Your instructions – Update the stretch of the records from the line containing "You are a GUI" through the line containing "click(x=363, y=212)", changing "five" to "four" and keeping everything else the same. Leave the pictures out of your answer.

Data –
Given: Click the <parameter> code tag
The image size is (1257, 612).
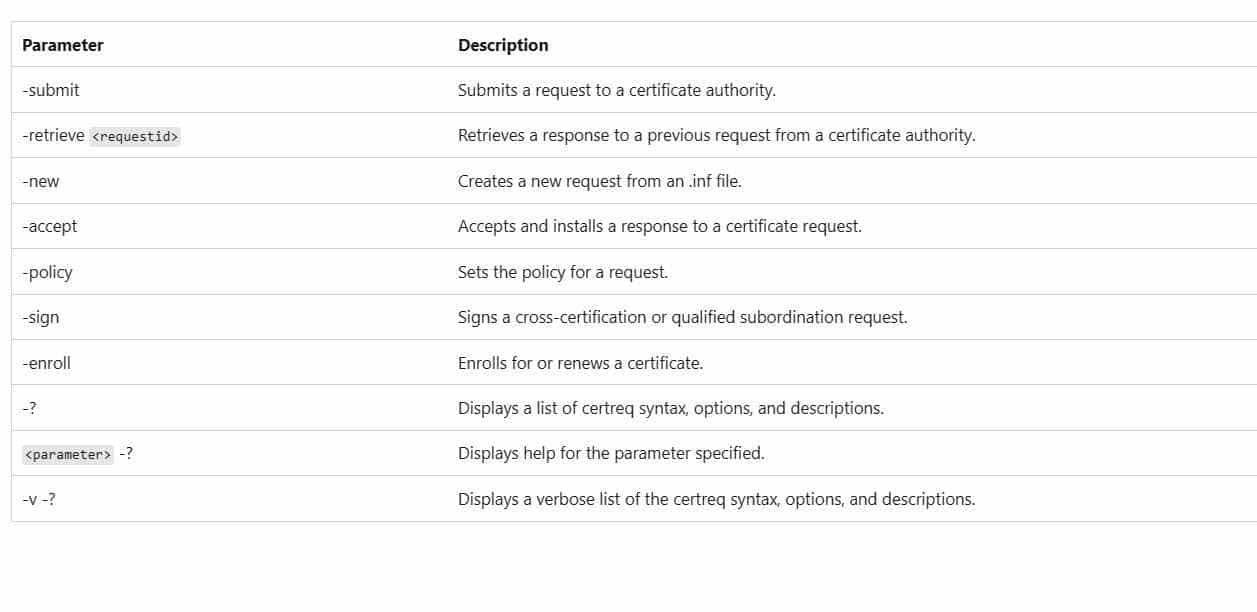Looking at the screenshot, I should (x=68, y=454).
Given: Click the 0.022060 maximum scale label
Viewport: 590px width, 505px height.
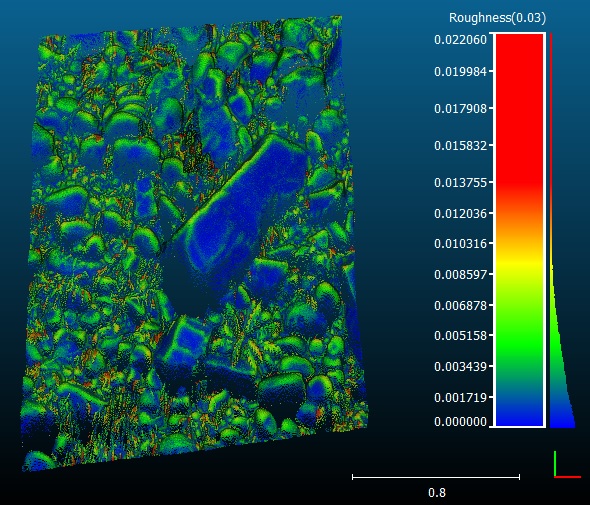Looking at the screenshot, I should (x=460, y=40).
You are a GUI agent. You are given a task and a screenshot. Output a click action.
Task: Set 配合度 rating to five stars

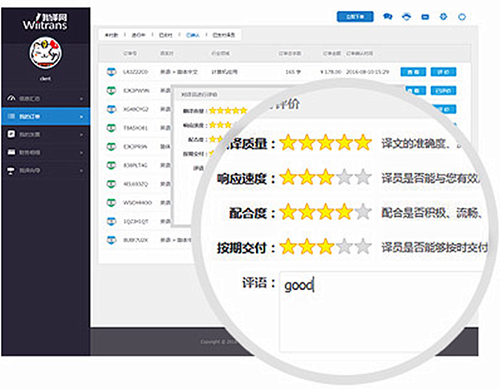click(x=363, y=212)
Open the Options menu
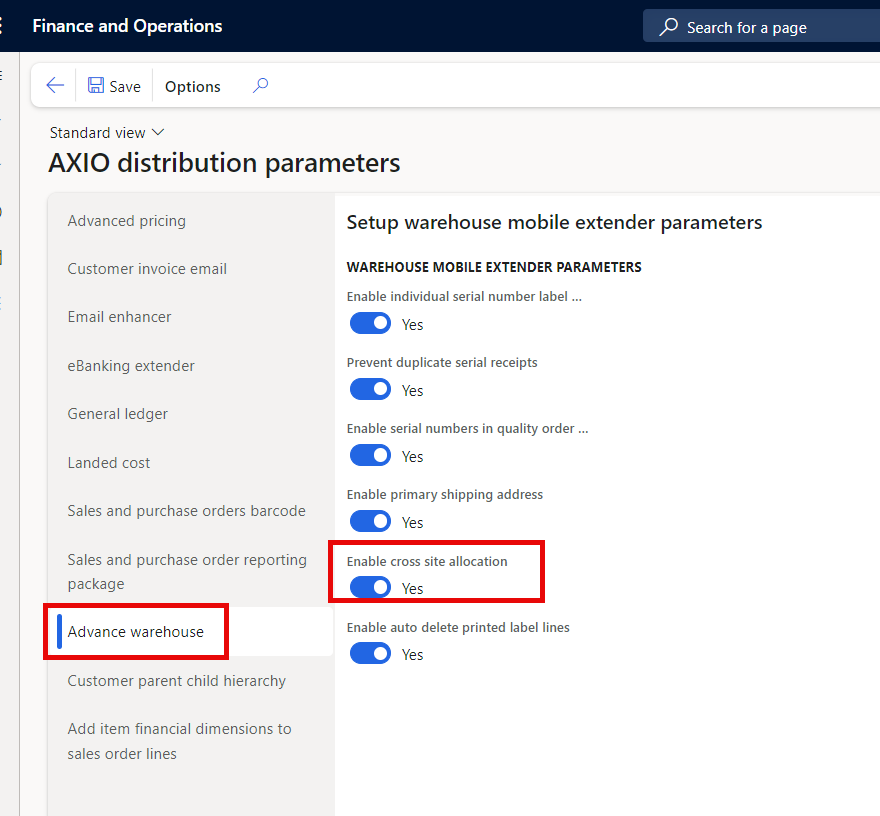Viewport: 880px width, 816px height. (192, 86)
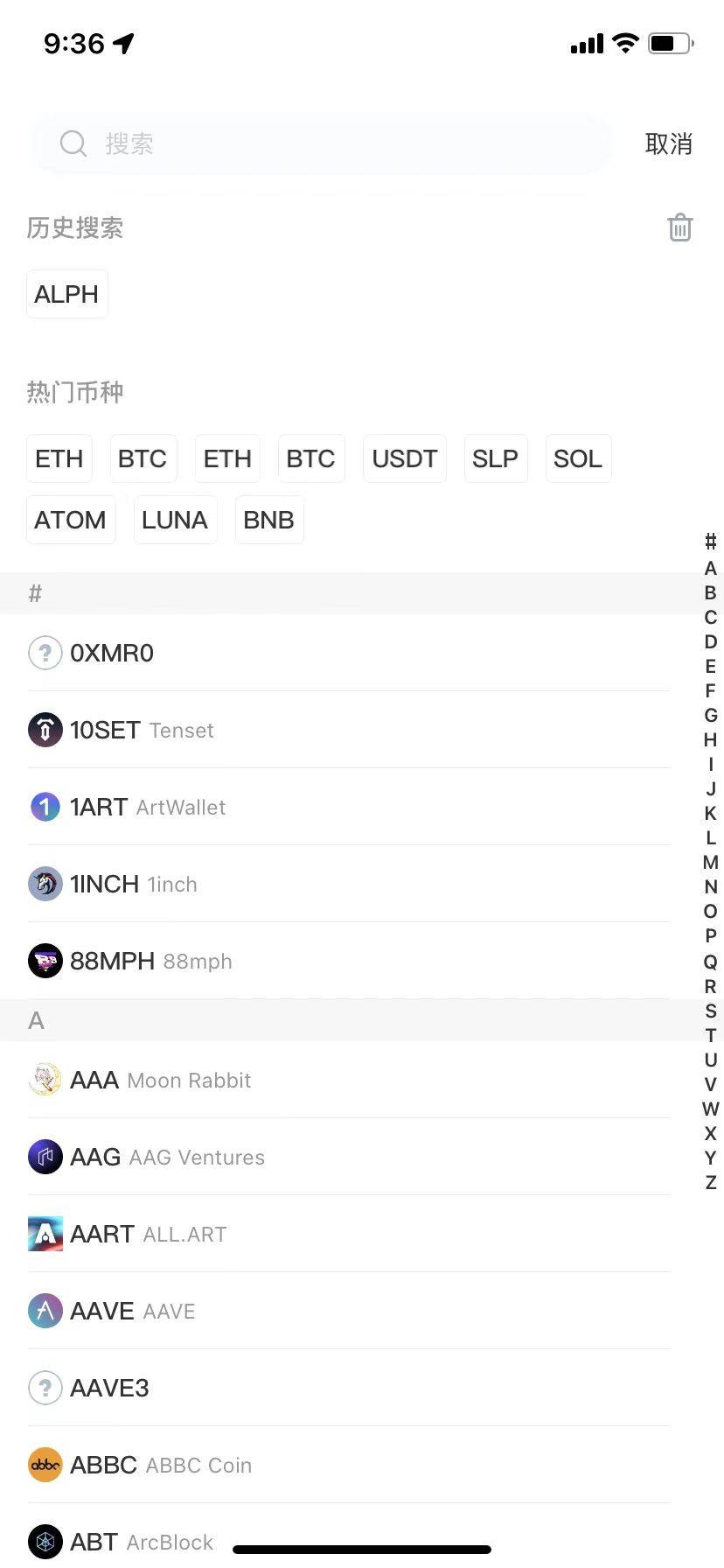This screenshot has width=724, height=1568.
Task: Select the 10SET Tenset coin logo
Action: coord(45,730)
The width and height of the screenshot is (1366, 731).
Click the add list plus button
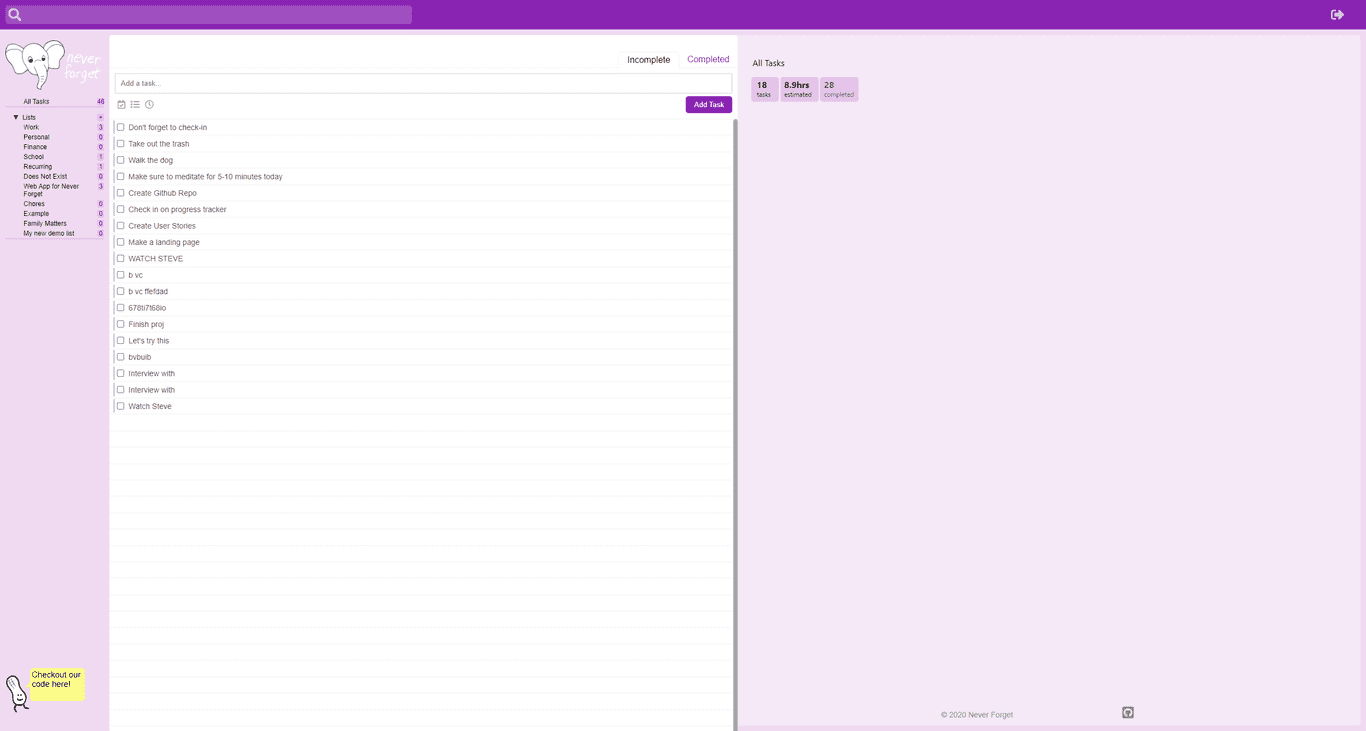click(x=100, y=118)
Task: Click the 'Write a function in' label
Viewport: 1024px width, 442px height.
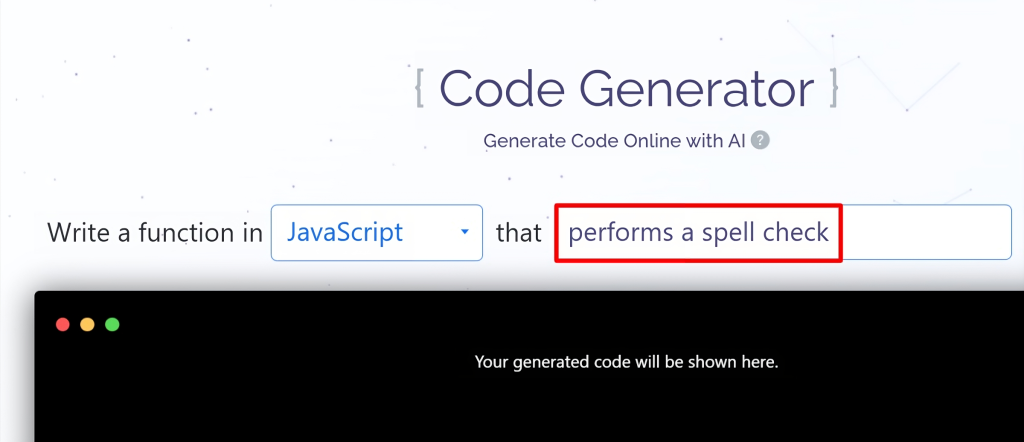Action: pyautogui.click(x=155, y=232)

Output for this exercise –
You are a GUI agent. You are given a task and a screenshot. Output a click action.
Task: Set 配合度 rating to four stars

click(x=363, y=212)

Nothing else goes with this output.